Data items

##########

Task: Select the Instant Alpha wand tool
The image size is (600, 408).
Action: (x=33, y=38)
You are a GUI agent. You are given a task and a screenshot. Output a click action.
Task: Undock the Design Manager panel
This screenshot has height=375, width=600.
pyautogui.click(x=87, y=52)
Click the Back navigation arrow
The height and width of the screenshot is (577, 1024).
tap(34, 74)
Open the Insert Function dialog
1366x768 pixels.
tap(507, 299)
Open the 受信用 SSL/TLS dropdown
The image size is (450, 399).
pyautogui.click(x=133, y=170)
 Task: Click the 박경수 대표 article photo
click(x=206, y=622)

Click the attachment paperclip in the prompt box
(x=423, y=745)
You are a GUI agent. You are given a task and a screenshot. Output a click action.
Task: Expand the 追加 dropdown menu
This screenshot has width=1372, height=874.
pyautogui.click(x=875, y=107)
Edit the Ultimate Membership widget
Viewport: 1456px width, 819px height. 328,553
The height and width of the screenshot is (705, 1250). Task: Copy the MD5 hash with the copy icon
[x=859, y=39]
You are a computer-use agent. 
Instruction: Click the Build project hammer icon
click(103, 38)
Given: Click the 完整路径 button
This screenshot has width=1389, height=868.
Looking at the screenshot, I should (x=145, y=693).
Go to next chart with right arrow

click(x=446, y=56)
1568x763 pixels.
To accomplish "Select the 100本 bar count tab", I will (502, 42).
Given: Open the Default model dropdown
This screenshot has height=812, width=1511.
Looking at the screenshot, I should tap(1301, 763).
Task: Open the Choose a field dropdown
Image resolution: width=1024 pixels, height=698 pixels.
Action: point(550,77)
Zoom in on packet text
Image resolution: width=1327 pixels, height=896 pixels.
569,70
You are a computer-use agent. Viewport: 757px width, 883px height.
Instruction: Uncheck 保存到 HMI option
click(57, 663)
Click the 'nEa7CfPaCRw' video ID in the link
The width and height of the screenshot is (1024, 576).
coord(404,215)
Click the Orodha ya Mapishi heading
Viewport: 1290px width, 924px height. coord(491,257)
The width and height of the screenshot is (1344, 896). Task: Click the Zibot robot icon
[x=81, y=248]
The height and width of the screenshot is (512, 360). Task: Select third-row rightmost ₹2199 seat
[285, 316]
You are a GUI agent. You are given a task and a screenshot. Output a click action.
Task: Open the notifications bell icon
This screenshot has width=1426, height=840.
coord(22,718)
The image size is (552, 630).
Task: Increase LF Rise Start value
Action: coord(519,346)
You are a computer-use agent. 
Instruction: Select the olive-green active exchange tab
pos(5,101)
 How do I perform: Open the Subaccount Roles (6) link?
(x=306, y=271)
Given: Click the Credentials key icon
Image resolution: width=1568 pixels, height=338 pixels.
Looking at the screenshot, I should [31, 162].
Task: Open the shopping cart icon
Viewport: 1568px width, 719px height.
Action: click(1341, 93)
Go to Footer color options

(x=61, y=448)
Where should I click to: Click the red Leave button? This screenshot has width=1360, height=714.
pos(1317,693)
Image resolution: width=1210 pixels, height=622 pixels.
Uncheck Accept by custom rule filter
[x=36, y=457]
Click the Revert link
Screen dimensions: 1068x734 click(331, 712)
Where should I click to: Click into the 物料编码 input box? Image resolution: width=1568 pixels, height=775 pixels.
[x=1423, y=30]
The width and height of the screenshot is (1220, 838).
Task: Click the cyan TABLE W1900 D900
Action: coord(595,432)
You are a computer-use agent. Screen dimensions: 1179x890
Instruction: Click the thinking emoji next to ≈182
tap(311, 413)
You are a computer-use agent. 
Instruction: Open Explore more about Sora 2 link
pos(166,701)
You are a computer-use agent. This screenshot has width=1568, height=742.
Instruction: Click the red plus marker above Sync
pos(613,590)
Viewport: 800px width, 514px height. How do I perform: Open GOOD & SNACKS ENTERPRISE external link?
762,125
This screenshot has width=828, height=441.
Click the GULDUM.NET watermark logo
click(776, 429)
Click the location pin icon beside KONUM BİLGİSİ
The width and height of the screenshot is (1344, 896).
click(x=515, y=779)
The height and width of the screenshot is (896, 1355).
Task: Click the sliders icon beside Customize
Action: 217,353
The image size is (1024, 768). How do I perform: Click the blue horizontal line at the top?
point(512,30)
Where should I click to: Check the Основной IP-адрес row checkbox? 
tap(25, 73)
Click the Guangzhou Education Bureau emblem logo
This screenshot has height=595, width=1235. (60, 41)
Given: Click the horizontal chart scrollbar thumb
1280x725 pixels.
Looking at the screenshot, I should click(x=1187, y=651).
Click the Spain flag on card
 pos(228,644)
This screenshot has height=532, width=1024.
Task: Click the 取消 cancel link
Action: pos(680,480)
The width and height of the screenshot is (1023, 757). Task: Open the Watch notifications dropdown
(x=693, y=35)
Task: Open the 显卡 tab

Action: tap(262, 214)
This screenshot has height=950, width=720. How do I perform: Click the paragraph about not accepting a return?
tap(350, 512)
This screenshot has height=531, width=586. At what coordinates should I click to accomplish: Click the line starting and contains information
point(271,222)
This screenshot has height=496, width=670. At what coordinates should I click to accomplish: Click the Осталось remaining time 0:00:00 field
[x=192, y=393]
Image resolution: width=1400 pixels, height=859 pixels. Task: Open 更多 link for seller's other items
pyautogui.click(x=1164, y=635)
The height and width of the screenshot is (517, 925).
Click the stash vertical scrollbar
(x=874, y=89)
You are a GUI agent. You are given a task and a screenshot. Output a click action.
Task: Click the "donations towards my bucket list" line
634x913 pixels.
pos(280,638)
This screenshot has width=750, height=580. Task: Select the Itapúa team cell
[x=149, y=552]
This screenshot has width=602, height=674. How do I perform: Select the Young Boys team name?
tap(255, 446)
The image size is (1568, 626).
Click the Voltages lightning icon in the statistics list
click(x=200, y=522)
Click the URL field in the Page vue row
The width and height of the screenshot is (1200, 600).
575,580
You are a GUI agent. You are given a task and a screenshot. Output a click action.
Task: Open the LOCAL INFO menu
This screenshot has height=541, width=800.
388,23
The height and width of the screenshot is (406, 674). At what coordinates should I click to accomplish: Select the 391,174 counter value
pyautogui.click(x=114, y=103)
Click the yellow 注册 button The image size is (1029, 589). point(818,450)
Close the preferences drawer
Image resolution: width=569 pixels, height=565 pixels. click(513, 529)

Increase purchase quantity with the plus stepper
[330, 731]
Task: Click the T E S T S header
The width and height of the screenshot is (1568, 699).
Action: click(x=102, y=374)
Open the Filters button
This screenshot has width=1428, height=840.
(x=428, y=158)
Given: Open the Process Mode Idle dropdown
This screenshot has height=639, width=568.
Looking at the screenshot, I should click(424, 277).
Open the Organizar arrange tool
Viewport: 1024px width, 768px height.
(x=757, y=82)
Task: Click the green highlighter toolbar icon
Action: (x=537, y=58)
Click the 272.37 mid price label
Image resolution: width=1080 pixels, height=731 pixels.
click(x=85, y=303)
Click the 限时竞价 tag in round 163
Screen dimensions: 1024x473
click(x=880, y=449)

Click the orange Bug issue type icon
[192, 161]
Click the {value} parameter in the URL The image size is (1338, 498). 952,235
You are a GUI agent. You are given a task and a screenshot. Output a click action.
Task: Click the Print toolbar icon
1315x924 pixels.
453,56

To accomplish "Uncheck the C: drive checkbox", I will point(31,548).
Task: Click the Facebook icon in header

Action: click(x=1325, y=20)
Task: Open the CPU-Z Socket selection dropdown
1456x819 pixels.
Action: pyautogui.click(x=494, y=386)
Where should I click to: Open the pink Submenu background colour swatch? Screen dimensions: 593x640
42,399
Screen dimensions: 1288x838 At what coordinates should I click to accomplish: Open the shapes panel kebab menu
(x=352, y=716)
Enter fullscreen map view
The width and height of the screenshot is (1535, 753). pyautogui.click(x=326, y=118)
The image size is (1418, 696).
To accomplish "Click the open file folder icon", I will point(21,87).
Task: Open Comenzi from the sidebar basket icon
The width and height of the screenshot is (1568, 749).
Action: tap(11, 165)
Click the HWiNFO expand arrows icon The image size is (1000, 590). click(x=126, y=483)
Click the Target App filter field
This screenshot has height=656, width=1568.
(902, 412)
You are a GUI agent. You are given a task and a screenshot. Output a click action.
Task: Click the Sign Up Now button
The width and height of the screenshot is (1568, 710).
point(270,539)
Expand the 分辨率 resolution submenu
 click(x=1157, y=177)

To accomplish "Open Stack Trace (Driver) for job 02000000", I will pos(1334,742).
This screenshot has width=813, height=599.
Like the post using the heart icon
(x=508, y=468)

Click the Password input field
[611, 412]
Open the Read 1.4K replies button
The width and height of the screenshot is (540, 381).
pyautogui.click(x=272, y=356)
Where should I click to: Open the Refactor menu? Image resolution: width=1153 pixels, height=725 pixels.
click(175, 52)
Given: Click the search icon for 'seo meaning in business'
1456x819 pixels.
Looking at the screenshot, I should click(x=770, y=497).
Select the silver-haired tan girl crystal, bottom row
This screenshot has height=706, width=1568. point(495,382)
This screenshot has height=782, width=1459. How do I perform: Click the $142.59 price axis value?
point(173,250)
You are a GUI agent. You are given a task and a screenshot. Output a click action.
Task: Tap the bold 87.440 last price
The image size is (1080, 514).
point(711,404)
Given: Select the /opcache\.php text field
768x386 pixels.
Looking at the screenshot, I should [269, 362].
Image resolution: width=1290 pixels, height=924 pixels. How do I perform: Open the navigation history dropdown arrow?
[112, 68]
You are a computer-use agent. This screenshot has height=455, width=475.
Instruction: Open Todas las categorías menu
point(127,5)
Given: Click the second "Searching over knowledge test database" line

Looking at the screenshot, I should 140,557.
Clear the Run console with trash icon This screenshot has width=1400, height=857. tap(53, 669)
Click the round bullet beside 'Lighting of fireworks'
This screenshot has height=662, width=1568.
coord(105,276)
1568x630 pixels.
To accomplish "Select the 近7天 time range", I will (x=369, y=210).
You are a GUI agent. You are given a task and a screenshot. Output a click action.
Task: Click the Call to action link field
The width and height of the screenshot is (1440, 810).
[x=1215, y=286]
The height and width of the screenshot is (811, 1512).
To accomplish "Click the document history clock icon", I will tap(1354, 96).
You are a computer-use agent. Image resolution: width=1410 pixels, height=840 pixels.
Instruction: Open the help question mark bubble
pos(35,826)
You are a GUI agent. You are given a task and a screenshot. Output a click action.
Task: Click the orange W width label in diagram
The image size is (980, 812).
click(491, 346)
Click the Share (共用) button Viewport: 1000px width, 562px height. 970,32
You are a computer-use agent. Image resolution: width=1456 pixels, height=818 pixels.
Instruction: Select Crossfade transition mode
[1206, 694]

##########

Directive -
List every line above that contains the word "notifications".

Correct answer -
Task: Open the notifications bell icon
The width and height of the screenshot is (1023, 757). Task: Open the Watch notifications dropdown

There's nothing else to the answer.